Produced by Zhineng Technology

Waymo has unveiled a technical paper titled "Demonstrably Safe AI for Autonomous Driving." As Uber pushes forward with its global Robtaxi fleet, focusing on "capability," "scale," and "commercialization," why is Waymo placing such a strong emphasis on "verifiably safe" autonomous driving?

Despite having logged over 100 million miles of driving and significantly slashing accident rates in real-world operations, why is Waymo still meticulously dissecting its system and openly sharing details about its AI architecture? To fully grasp these questions, we must first understand the differences between Waymo and Tesla, which will then provide a clearer view of Waymo's latest autonomous driving roadmap.

Autonomous driving stands as one of the most formidable AI challenges in the real world. Nowadays, the focus isn't just on whether end-to-end models mimic human behavior; in the realm of Robotaxi, the pressing question is whether they can be "proven safe."

Waymo's core philosophy is unequivocal: safety is paramount, from the model's design and architecture to its training methods.

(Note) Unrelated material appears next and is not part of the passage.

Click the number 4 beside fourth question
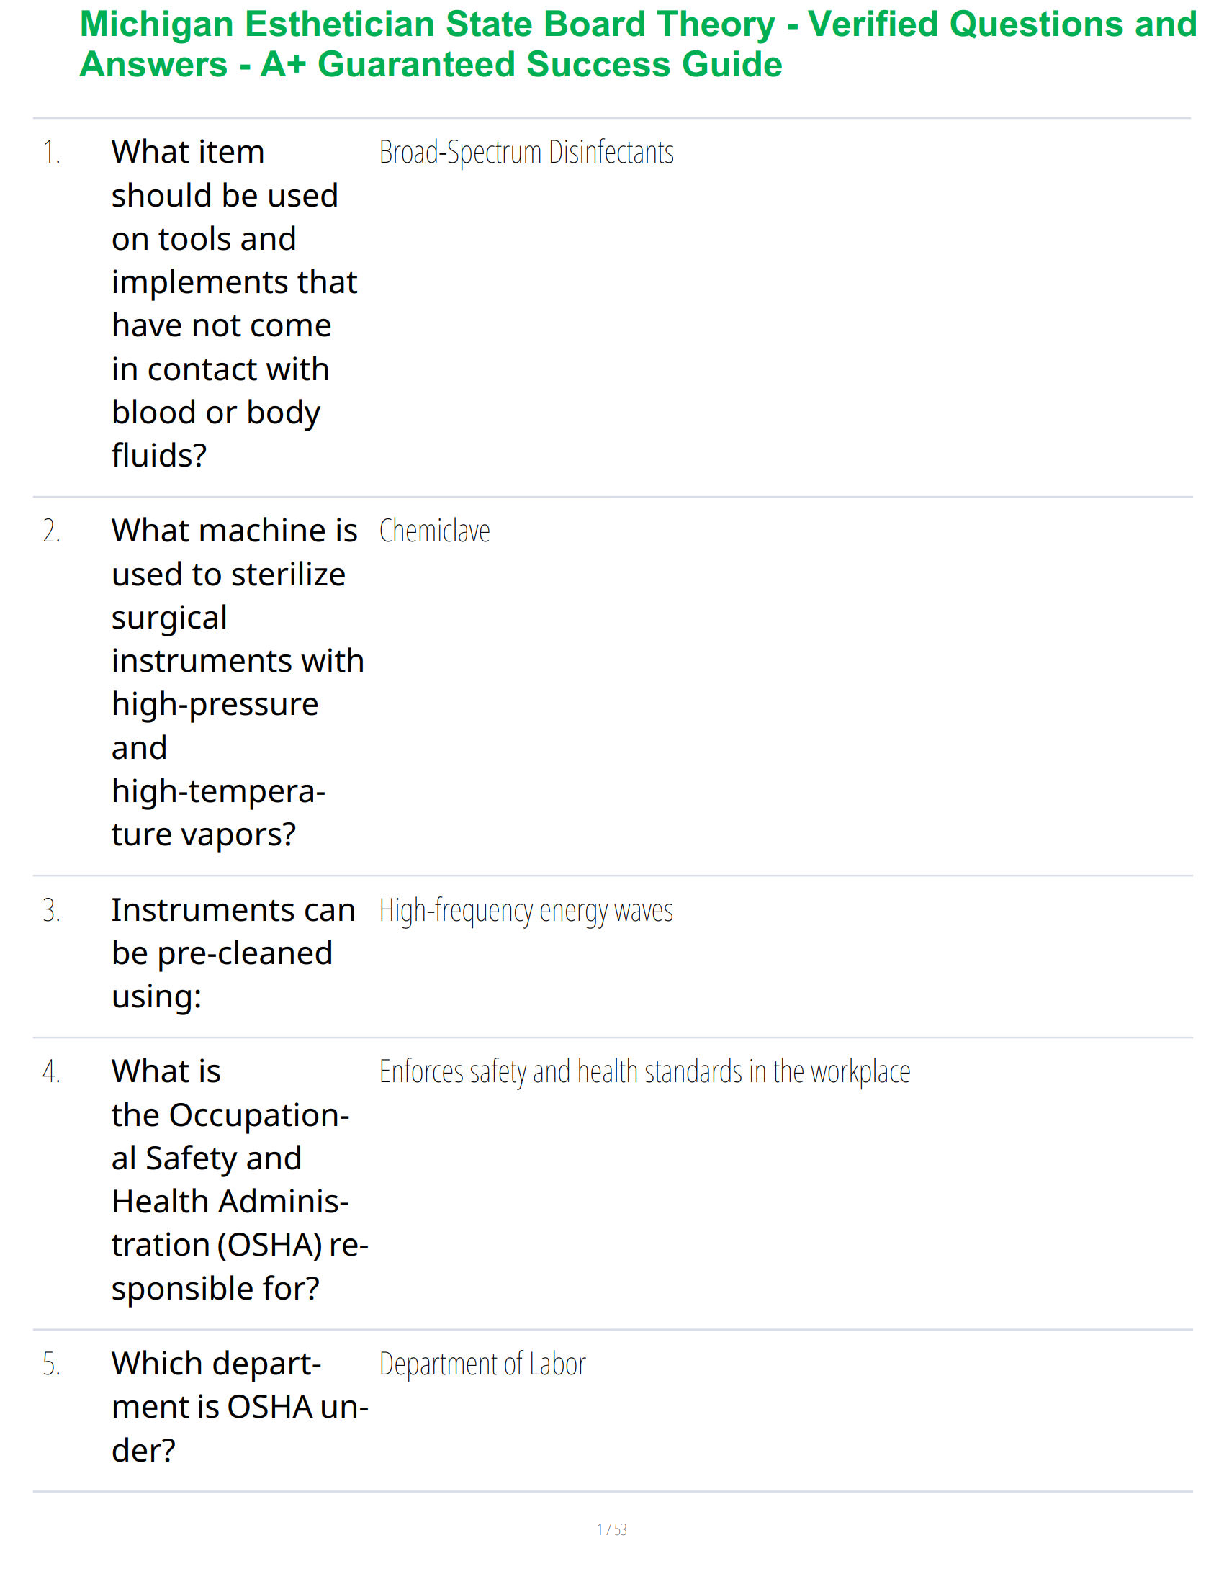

Rather than banking solely on "larger end-to-end models," Waymo has constructed an entire AI ecosystem centered around safety verification. This ecosystem includes a "driver" model, a "simulator," and an "evaluation system," all interconnected in a closed loop and supported by a unified Waymo foundational model.

Unlike purely end-to-end or highly modular approaches, Waymo's foundational model is essentially a "world model." It achieves end-to-end learning internally through high-dimensional embedding vectors, maintaining compact, yet materializable, structured representations of objects, semantic attributes, and road structures.

This hybrid design, though seemingly intricate, offers substantial engineering value. It enables the model to learn complex behaviors while providing mechanisms for safety verification, physically consistent closed-loop simulation, and interpretable evaluation.

Waymo is relentlessly pursuing an understanding of "why the model behaves in a certain way and within what boundaries it remains safe."

In terms of model architecture, Waymo has introduced a dual-system architecture comprising "fast thinking" and "slow thinking."

◎ System 1 acts as a real-time sensor fusion encoder, merging data from cameras, LiDAR, and millimeter-wave radar to swiftly generate object and semantic understanding for millisecond-level safety decisions.

◎ System 2 is a Vehicle Logic Model (VLM) based on visual language models and broader world knowledge, performing semantic reasoning for rare, complex, or even anomalous scenarios.

This approach tackles the "common sense blind spots" prevalent in end-to-end models: when non-geometric but semantically perilous events occur on the road, the system knows to avoid them rather than mechanically adhering to drivable space.

Note: This concept may ring a bell. What sets Waymo apart is its method for enabling these models to evolve continuously and safely.

Waymo clearly differentiates between "teacher models" and "student models." The teacher model is massive, used to generate high-quality driving strategies, construct high-fidelity simulated worlds, and conduct rigorous behavioral evaluations. The student model, through knowledge distillation, inherits the teacher model's capabilities while being compressed to a computational scale suitable for real-time operation in vehicles and scalable cloud-based simulations.

This approach essentially leverages large models to explore capability boundaries and small models to handle engineering implementation, steering clear of directly deploying unverifiable complex silicon in vehicles.

Building on this foundation, Waymo has constructed a closed learning loop.

◎ The evaluation system automatically identifies any undesirable or edge-case driving behaviors from real full autonomous driving logs.

◎ These behaviors are then converted into improvement samples for training the driver model.

◎ New strategies must first undergo rigorous stress testing in high-intensity simulated environments and then risk verification by safety frameworks before being deployed on real roads.

This process may seem slow, but it addresses a long-ignored industry issue: how to ensure that system risks do not "accumulate invisibly" as capabilities continuously improve.

What Waymo possesses now is not just "more data" but massive, continuously growing real full autonomous driving data that cannot be replicated through human driving or simple simulations. Only under complete autonomous control does the system reveal its true decision-making patterns and potential flaws.

Waymo directly incorporates this data into its training and evaluation loop, enabling the system to evolve not from "human experience" but from its "own complete autonomous driving experience," a feat with few parallels in the industry.

Summary

What Waymo has disclosed this time is a methodology. Amid Tesla's aggressive progress, Waymo argues that as autonomous driving enters the scaling operation phase, the barrier lies not in who has a larger model or more parameters but in who can establish a verifiable, iterable, and scalable safety system.